Now we will create node https server to serve the ipa

  • Create a file serve\serve.js

  • Add the contents:

    var http = require('https');
    var fs = require('fs');
    const myArgs = process.argv.slice(2);
    var ipaddress = myArgs[0];
    
    const port = 8888;
    
    const options = {
        key: fs.readFileSync('./serve/certs/thesite.key', 'utf8'),
        cert: fs.readFileSync('./serve/certs/thesite.crt', 'utf8'),
        ca: fs.readFileSync('./serve/certs/myCA.pem')
      };
    
    console.log(options.key);
    
    http.createServer(options, function (request, response) {
        console.log('request starting...');
        var filePath;
        var contentType;
        console.log(request.url);
    
        if(request.url === '/ipa'){
            filePath = './serve/ipa/TestApp.ipa';
            contentType = 'application/octet-stream';
        }else if (request.url === '/plist') {
            contentType = 'application/x-plist';
            filePath = './serve/download.plist';
        }
        if(filePath){
            fs.readFile(filePath, function(error, content) {
                if (error) {
    
                        response.writeHead(500);
                        response.end('An Error Occured: '+error.code+' ..\n');
                        response.end(); 
                }
                else {
                    var contentToWrite;
                    if(contentType == 'application/x-plist'){
                        contentToWrite=content.toString().replace("mysite", ipaddress+':'+port+'/ipa');
                    } else {
                        contentToWrite = content;
                    }
                    response.writeHead(200, { 'Content-Type': contentType });
                    response.end(contentToWrite);
                }
            }
        ) 
    
        } else {
            response.writeHead(200, { 'Content-Type': 'text/html' });
            response.end("hello Click the link to download an app<br><a  href='itms-services://?action=download-manifest&url=https://"+ ipaddress +":"+port+"/plist'>Download    </a>");
        }
      
    }).listen(port);
    

    This will create https server which will use our generated certificates and serve our IPA to the phone.

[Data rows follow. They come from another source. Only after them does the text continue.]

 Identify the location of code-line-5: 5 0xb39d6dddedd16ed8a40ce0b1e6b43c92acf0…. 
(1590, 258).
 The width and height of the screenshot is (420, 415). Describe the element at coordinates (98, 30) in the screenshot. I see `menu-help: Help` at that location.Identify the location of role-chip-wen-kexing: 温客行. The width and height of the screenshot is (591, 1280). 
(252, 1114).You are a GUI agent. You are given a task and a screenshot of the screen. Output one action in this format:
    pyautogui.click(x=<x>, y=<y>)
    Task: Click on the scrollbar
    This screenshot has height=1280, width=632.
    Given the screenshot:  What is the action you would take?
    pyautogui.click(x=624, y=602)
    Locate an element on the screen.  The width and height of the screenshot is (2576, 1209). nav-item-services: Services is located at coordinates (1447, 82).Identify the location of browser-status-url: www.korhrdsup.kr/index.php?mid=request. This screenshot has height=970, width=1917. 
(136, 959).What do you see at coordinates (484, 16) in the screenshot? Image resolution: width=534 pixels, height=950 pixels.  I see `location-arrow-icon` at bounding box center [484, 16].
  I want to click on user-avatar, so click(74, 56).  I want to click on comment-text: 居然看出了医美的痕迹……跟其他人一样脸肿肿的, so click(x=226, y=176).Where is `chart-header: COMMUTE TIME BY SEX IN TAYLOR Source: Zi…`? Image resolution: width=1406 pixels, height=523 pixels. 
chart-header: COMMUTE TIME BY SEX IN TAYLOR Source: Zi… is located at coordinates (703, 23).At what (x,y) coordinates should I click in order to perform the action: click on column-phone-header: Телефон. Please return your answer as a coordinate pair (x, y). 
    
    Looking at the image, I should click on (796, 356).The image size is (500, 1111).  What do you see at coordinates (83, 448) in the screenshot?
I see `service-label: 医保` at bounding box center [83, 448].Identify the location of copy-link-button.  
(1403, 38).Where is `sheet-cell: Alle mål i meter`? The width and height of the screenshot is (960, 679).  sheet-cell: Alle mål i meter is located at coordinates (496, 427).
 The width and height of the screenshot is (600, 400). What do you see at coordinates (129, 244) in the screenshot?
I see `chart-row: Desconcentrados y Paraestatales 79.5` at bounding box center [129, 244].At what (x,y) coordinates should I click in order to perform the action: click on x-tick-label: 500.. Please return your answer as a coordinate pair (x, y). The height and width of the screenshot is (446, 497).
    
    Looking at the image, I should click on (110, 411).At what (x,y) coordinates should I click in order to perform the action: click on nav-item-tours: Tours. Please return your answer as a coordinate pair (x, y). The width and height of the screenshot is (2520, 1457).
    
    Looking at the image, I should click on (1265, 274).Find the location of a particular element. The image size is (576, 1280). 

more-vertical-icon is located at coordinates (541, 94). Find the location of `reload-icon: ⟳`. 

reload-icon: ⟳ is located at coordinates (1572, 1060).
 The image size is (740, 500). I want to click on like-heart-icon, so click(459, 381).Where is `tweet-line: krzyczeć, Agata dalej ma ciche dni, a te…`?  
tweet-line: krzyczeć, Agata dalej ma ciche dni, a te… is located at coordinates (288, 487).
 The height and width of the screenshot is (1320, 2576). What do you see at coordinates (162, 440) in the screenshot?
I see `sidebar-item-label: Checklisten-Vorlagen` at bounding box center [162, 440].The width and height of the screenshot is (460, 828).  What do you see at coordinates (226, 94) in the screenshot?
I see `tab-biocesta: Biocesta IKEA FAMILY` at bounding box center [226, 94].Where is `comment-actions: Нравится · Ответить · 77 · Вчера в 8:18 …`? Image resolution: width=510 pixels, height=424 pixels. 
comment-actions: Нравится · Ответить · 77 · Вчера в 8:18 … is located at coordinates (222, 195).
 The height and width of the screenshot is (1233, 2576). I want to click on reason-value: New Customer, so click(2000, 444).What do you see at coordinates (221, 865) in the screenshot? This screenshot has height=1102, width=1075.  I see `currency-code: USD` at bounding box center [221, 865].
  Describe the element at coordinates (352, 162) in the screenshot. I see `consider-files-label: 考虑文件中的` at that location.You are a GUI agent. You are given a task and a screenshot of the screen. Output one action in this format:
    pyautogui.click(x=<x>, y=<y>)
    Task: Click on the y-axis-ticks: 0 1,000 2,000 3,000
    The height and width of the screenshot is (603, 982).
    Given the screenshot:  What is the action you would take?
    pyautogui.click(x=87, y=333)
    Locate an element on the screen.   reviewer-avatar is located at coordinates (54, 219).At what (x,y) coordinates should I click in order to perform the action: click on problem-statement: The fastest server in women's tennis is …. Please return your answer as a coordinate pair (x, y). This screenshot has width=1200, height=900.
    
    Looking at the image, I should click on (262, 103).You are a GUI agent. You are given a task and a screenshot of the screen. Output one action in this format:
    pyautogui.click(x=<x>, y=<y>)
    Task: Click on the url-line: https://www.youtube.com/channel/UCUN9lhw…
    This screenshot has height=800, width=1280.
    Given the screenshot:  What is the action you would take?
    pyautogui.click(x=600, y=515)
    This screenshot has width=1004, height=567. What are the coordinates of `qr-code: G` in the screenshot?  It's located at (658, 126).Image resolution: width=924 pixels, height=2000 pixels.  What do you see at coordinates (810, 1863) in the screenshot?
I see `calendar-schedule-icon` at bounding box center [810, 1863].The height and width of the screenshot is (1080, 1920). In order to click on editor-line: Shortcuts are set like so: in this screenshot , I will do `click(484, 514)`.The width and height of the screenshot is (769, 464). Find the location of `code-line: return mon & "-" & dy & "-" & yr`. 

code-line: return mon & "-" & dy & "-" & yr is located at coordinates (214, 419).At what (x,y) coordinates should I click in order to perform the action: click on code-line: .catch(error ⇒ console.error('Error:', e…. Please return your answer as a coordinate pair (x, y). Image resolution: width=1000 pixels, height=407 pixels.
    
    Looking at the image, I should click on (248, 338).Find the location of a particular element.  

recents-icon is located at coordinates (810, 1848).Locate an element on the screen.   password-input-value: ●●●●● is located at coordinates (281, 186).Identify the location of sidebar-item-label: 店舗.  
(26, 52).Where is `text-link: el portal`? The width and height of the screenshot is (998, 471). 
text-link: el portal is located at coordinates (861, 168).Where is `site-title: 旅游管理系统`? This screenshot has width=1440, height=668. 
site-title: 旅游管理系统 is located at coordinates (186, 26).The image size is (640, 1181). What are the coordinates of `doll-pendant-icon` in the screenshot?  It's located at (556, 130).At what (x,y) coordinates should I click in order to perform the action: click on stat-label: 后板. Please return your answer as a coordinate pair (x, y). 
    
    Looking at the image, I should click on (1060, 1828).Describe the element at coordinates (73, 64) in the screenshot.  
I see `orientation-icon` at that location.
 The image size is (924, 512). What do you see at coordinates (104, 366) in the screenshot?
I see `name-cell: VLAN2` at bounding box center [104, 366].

  • Take your downloaded IPA and place it at serve/ipa/TestApp.ipa

  • Run the https server from the root of your project

    node serve\serve.js <Your Ip Address>
    
  • From your phone, browse to https://<your ip address>:8888

  • Click the download link

  • You will be prompted to install your app

The App running on your IPhone

You can get the log output from the IPhone while it is connected to your PC.

  • Issue the command used above again, while your phone is connected.

    ns device
    
  • If this shows the device is connected, You can run

    ns device log > LogOutput.txt
    
  • This will log out a lot of information, most of it you will not want, but you will see CONSOLE LOG messages in there from your app, as well as other errors etc.

    Example output:

    Jan 18 17:52:14 jason-iphone SpringBoard(RunningBoardServices)[50750] : Received state update for 53575
    Jan 18 17:52:14 jason-iphone SpringBoard(RunningBoardServices)[50750] : Received state update for 53533
    Jan 18 17:52:14 jason-iphone TestApp(NativeScript)[53575] : CONSOLE LOG: Angular is running in development mode. Call enableProdMode() to enable production mode.
    Jan 18 17:52:14 jason-iphone kernel[0] : 1609773.409 memorystatus: killing_idle_process pid 53361 [com.apple.WebKit.WebContent] (sustained-memory-pressure 0) 5216KB - memorystatus_available_pages: 66771 compressor_size:120141
    Jan 18 17:52:14 jason-iphone UserEventAgent(MemoryMonitor)[50714] : kernel jetsam snapshot note received
    

Final Notes

In Yaml whitespace matters, a sample project is available here which contains a project utilizing the above.

It should be obvious if you have made it this far that the above is not really suitable if you are constantly making changes to your app, the turn around time is just too long, but cloud builds can at least let you dip your toe into the water of iOS development without an outlay for a Mac.